### Document segment
Start

# Federated Learning: Attack and Defense Demonstration

In this notebook, we will show an attack on a federated learning environment as well as how to defend against it. Federated learning is a machine learning technique in which a model is trained on multiple devices. This approach is mainly used to ensure data privacy, and when it would be impossible to transfer data to a central server.

However, it is possible to attack a federated learning environment, particularly through the use of malicious devices that introduce noisy data. In this demonstration, we will simulate this kind of attack and then introduce a defense mechanism to mitigate it.

### Import necessary libraries

In [None]:
import numpy as np
from sklearn import datasets
from sklearn.preprocessing import StandardScaler
from sklearn.model_selection import train_test_split

# Define a simple linear regression model
class LinearRegression:
    def __init__(self, learning_rate=0.0001, weight=None, bias=None):
        self.learning_rate = learning_rate
        self.weight = weight if weight is not None else np.random.randn(10)  # Initialize weight as a vector of size 10
        self.bias = bias if bias is not None else np.random.randn()

    def predict(self, x):
        return np.dot(self.weight, x) + self.bias

    def update(self, gradient_weight, gradient_bias):
        self.weight -= self.learning_rate * gradient_weight
        self.bias -= self.learning_rate * gradient_bias

    def mse(self, data):
        total_error = 0
        for x, y in data:
            y_pred = self.predict(x)
            total_error += (y - y_pred) ** 2
        return total_error / len(data)

## Linear Regression Model
We defined a simple linear regression model with the following components:
- **Initialization**: The model has a learning rate, weights, and bias. The weight vector is size 10.
- **Predict**: This function will predict the output for an input `x` using $y = wx + b$, where `w` is the weight and `b` is the bias.
- **Update**: This function will update the model's weights and bias based on the gradients. The learning rate is responsible for the step size for the update.
- **Mean Squared Error (MSE)**: This function calculates the mean squared error for the given data. It's used to show the model's performance - lower values mean better performance.


Define functions to simulate local training on devices and federated learning:

In [None]:
# Simulate local training on devices
def local_training(model, data, epochs=100):
    for _ in range(epochs):
        gradient_weight = 0
        gradient_bias = 0
        for x, y in data:
            y_pred = model.predict(x)
            gradient_weight += -2 * x * (y - y_pred)

End

### Tasks for this exercise
• 1. Reproduce the stretch of the federated learning notebook from "### Import necessary" through "None else np.random.randn()".
• 2. In the federated learning notebook, what default learning rate does the linear regression model's constructor use?

### Material provided
Start

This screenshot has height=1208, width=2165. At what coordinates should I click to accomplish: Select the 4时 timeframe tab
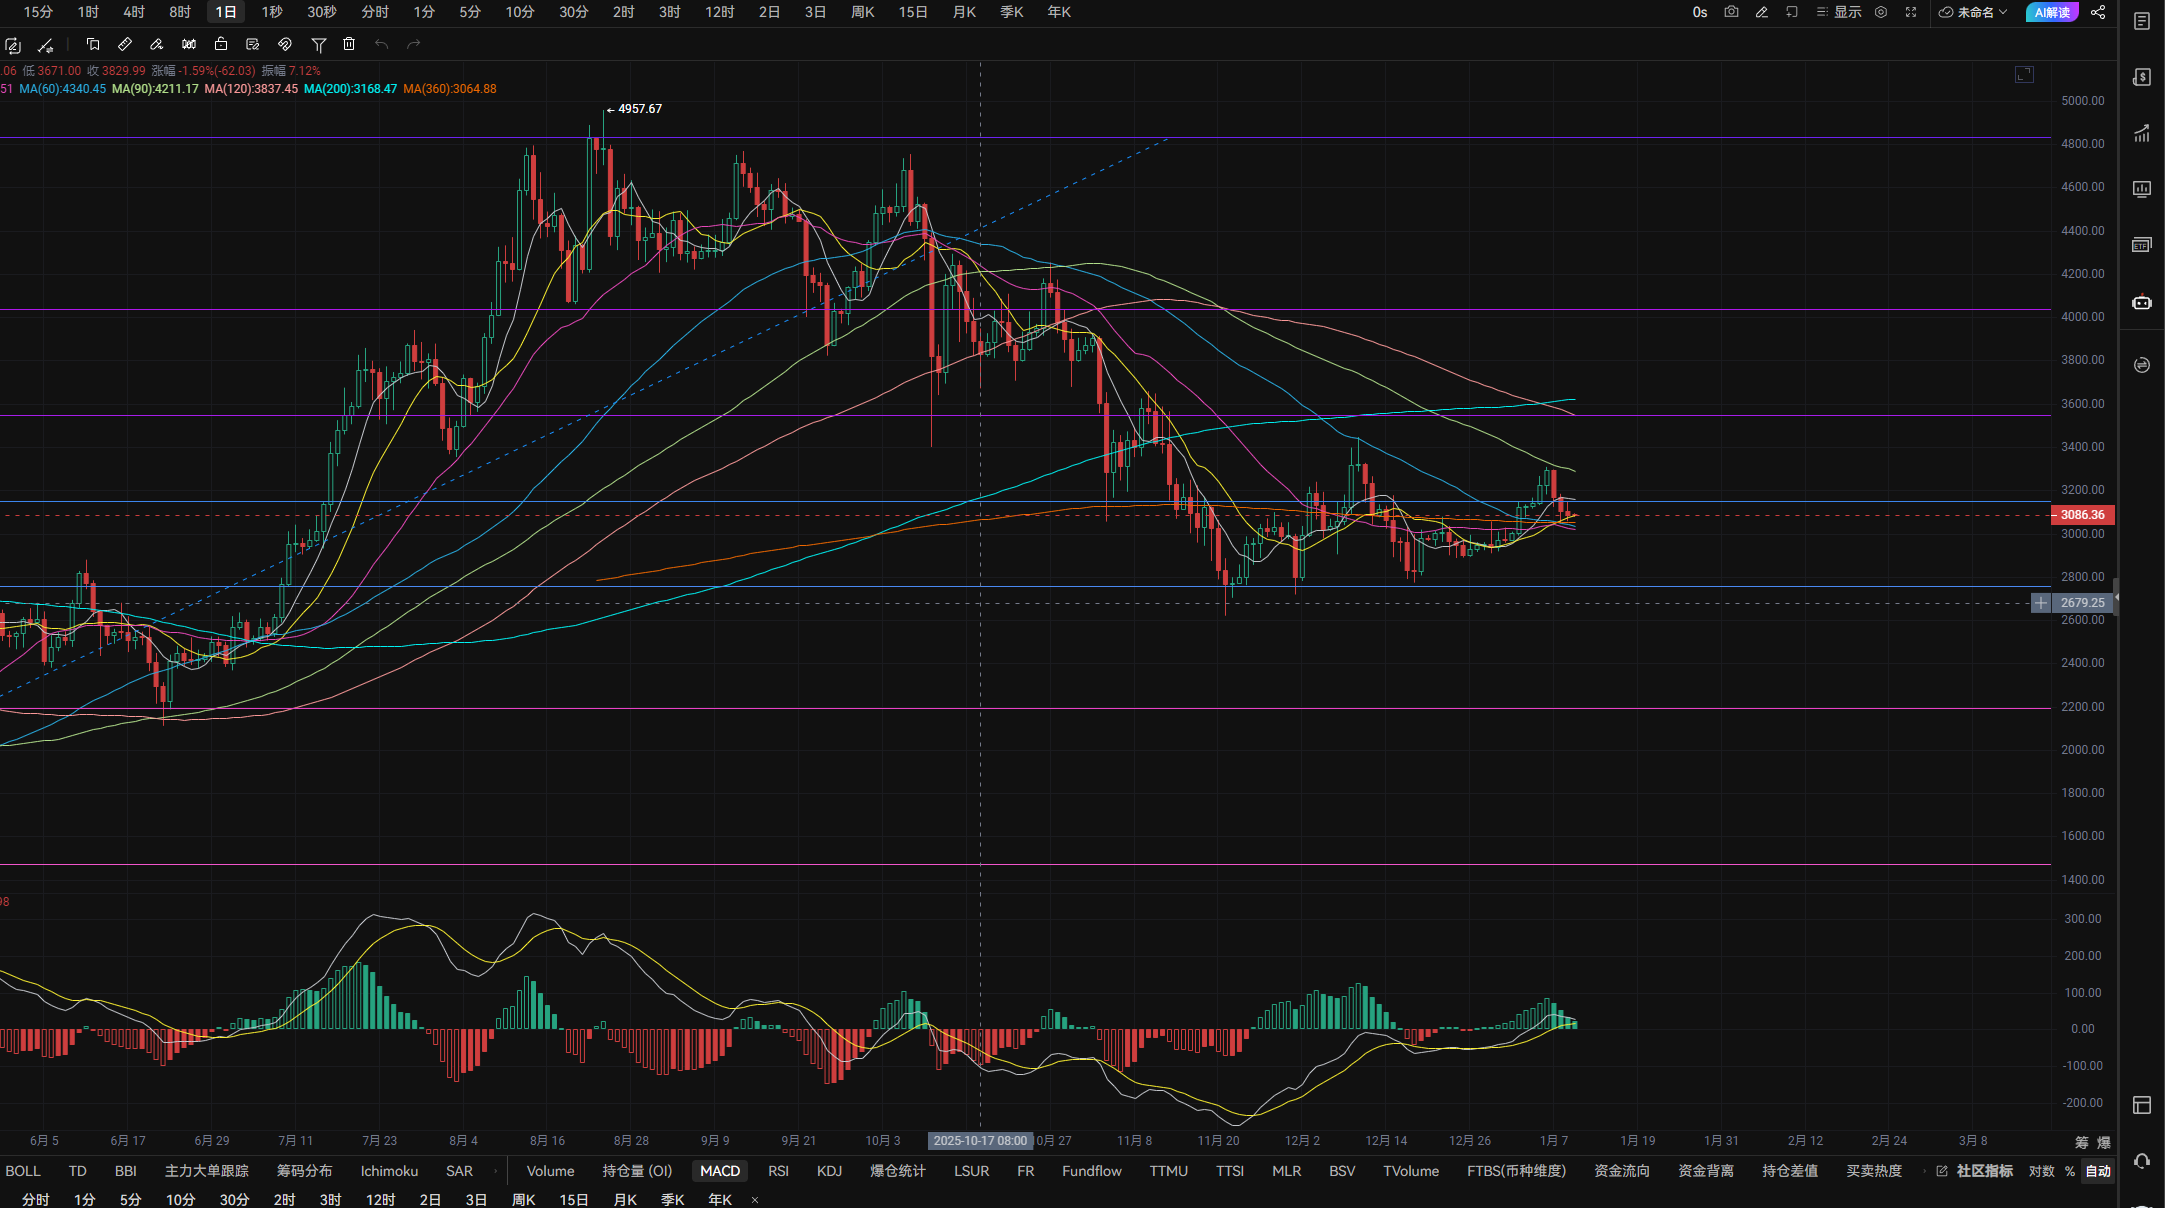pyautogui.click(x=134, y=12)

End

### Correct answers
• 1.
### Import necessary libraries

In [None]:
import numpy as np
from sklearn import datasets
from sklearn.preprocessing import StandardScaler
from sklearn.model_selection import train_test_split

# Define a simple linear regression model
class LinearRegression:
    def __init__(self, learning_rate=0.0001, weight=None, bias=None):
        self.learning_rate = learning_rate
        self.weight = weight if weight is not None else np.random.randn(10)  # Initialize weight as a vector of size 10
        self.bias = bias if bias is not None else np.random.randn()

• 2. 0.0001